Inglaterra – 2004

Diretor: Terry George

 

O duro choque daquela realidade, da nossa realidade, da realidade em si mesma, deixou meu coração constrito, minha respiração ofegante, mas meus passos estavam firmes e meu semblante continha uma determinação. Não era possível sair a mesma ao partilhar, inda que no “escurinho do cinema”, aquela experiência. Seguir vivendo mostrou-se um desafio.

 

Lembrei-me de Castro Alves, em seu poema “Navio negreiro”. Seria necessário assistir ao “de lá”, para lembrar do que tínhamos “cá”? Seria necessário ver, constatar, indignar-se com o “de lá”, para reconhecer o que vivemos também “cá”? Acho que sim, pois somos seres imperfeitos e facilmente moldáveis pelo cotidiano, pelas tarefas a cumprir e por uma rotina que exacerba nosso lado mais mesquinho, auto-centrado e imediatista. No entanto, temos a graça de sermos “tocados” pela arte: ela nos desaloja deste conformismo e enquadramento no aqui-agora; ela nos leva para um lugar dentro de nós que clama por justiça, que se indigna com a maldade e com a corrupção que campeia e está entre nós.

 

Pontuando passagens do filme e fazendo paralelos:

- quando Paul e sua família vêem pela fresta do portão, o que se passa na casa do vizinho; - quando nós vemos o que se passa ao lado...

- quando o cunhadovem adverti-lo do perigo e ele não pode e não quer acreditar que seja verdade; - quando alguém mais experiente e/ou cristão nos fala de uma mudança de postura...

- quando ele faz pequenas “delicadezas”aos que estão no poder e depois descobre que a grande ajuda não veio dos que ele “agradou”, mas dos que eram e são “puros de coração”: os funcionários, a enfermeira, os vizinhos; - quando nós fazemos a escolha de nossas relações... o que esperamos delas...

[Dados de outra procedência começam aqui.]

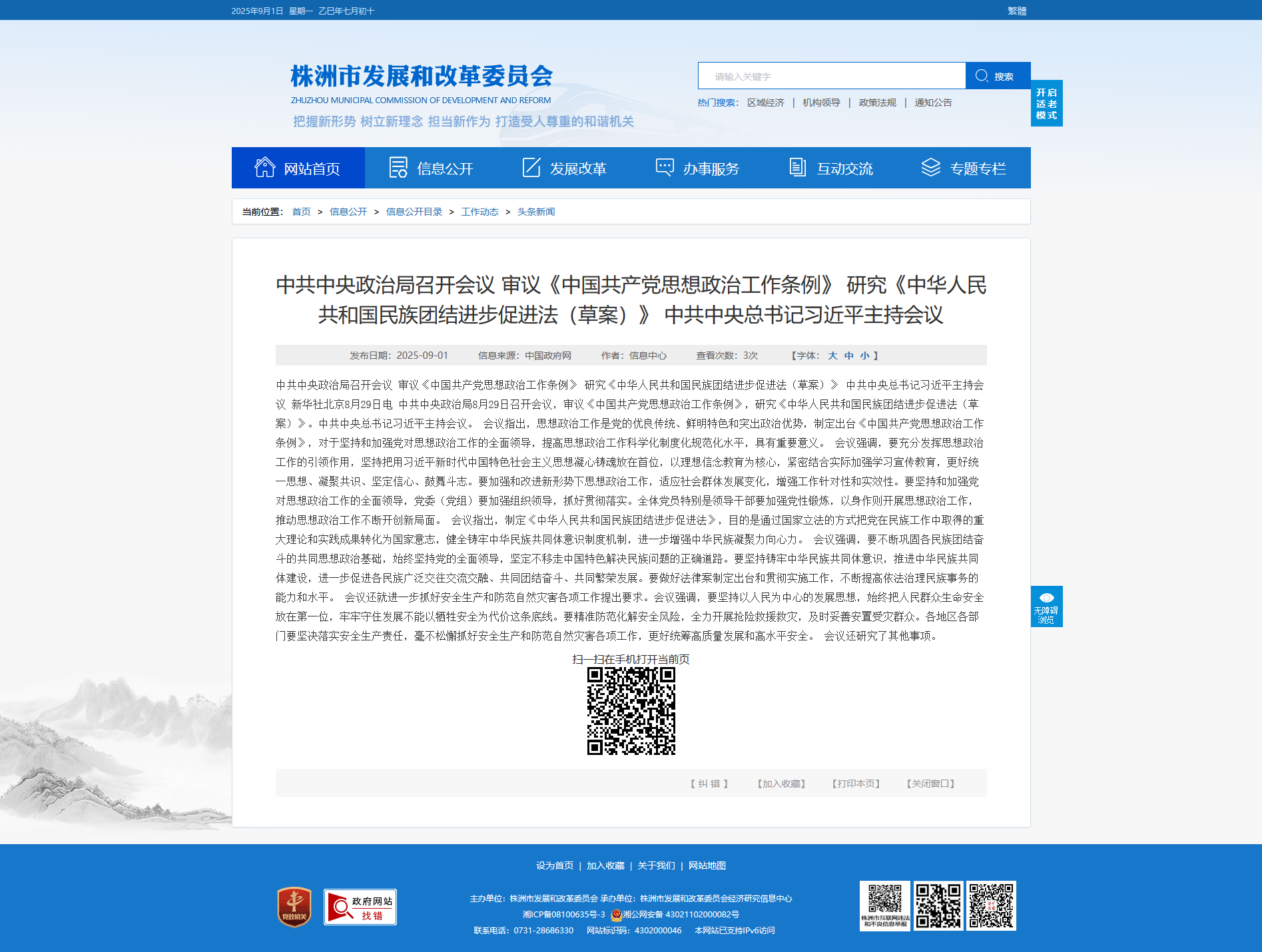The width and height of the screenshot is (1262, 952).
Task: Click the 专题专栏 layers icon
Action: [x=930, y=167]
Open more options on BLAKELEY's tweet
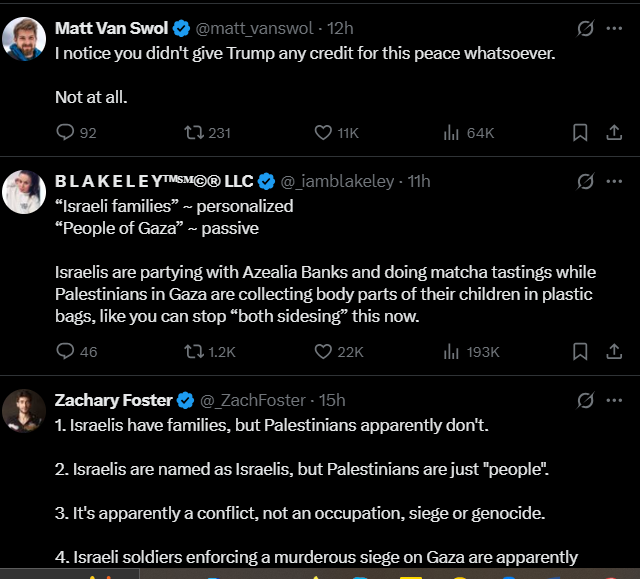 [x=614, y=181]
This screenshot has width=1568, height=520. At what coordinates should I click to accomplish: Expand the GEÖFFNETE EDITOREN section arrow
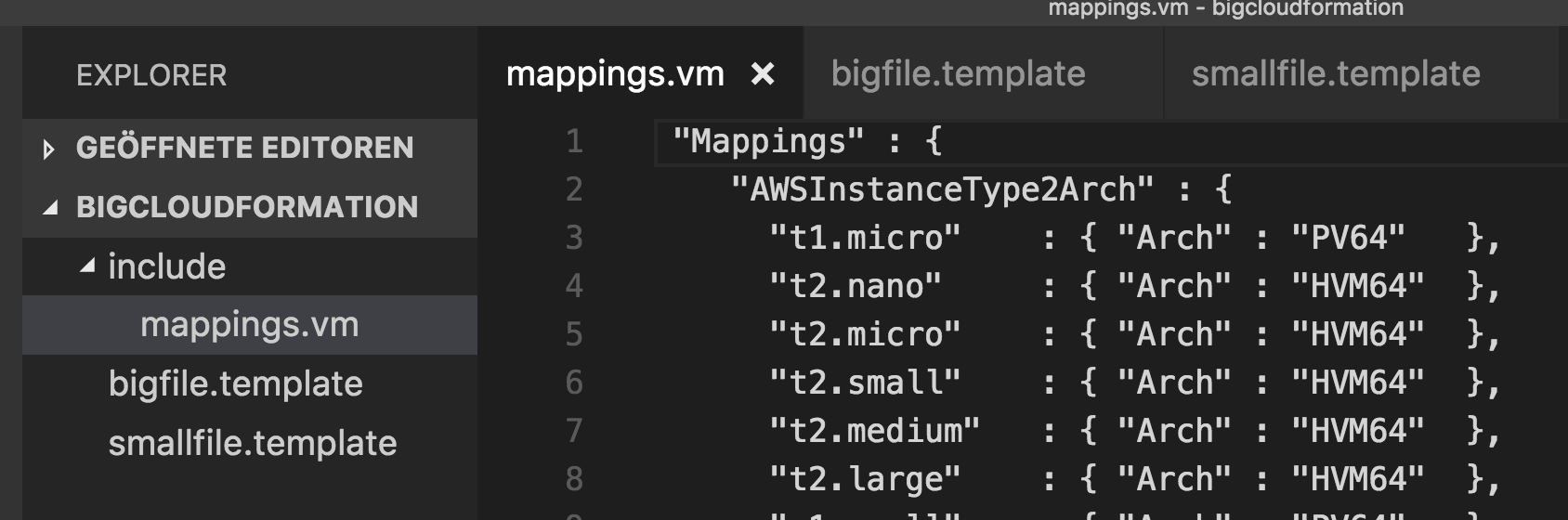pos(49,149)
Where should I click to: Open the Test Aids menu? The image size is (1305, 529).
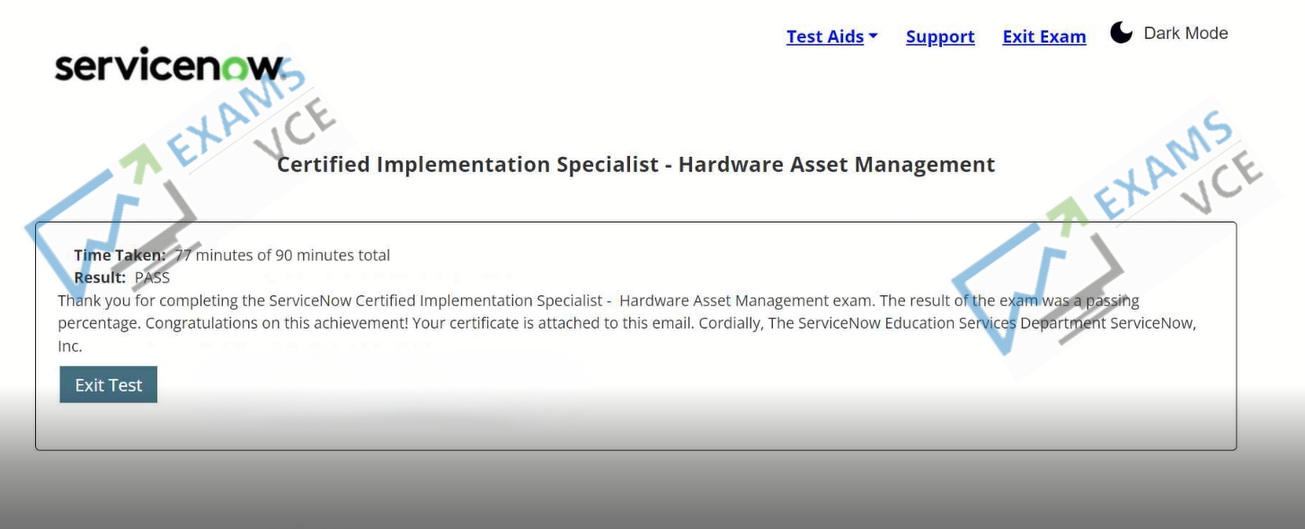tap(831, 36)
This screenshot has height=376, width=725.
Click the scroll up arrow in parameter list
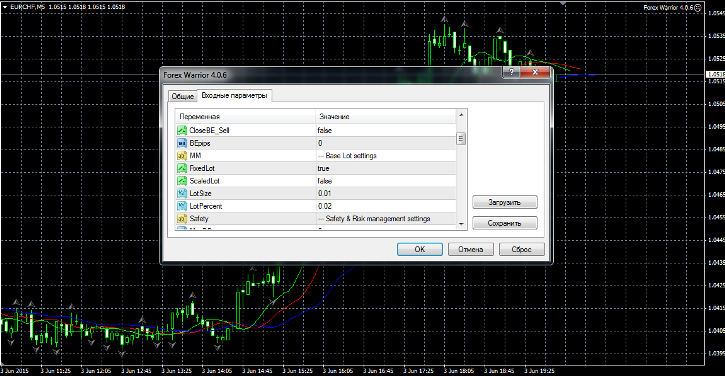click(461, 115)
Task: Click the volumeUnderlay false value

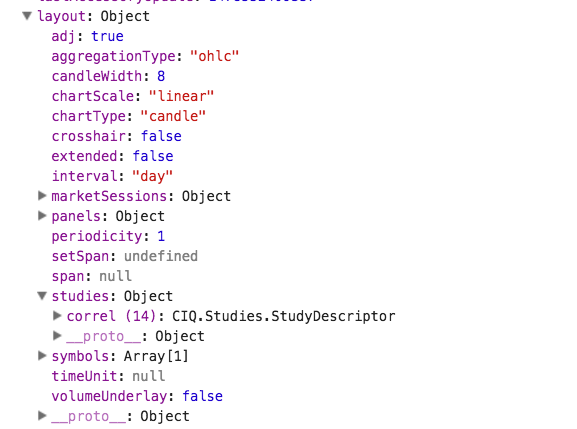Action: (203, 396)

- quando ele se dá contade que não pertence apenas à sua família, mas a uma comunidade, a um grupo e por todos ele luta, até o limite possível - quando pudermos nos dar conta de que somos além de nós mesmos...

- quando ele se depara com as pessoas mortas pelo chão, com as cenas das mulheres maltratadas, mais aumenta nele a certeza do que ele deve e tem que cuidar e salvar; - quando vemos o que se passa em nossa cidade, com nossas mulheres, crianças e todos nós...

- quando os brancos vão saindo do país e se dão conta de que fazem o mesmo que todos... evadem-se! Mas, carregam na face a vergonha do seu gesto! - quando vamos saindo do que nos cabe, inda que com vergonha...

 

Guardadas as proporções, por que não pensar que nosso cotidiano contém pequenos daqueles atrozes atos? Ou roubar R$1,00 não é roubo? Não nos iludamos! Que Paul Rusesabagina seja um modelo para nós e nos reinstale a esperança que o momento atual nos tem tirado!

 

Sempre há lugar para mais um de nós que possa ser salvo das atrocidades que nós mesmos podemos produzir. Sempre há lugar para a solidariedade que nos permite descobrir que só de mãos dadas podemos deixar para trás a discórdia, a destruição e a intolerância!

 

Portanto... mãos à obra! E... não às armas!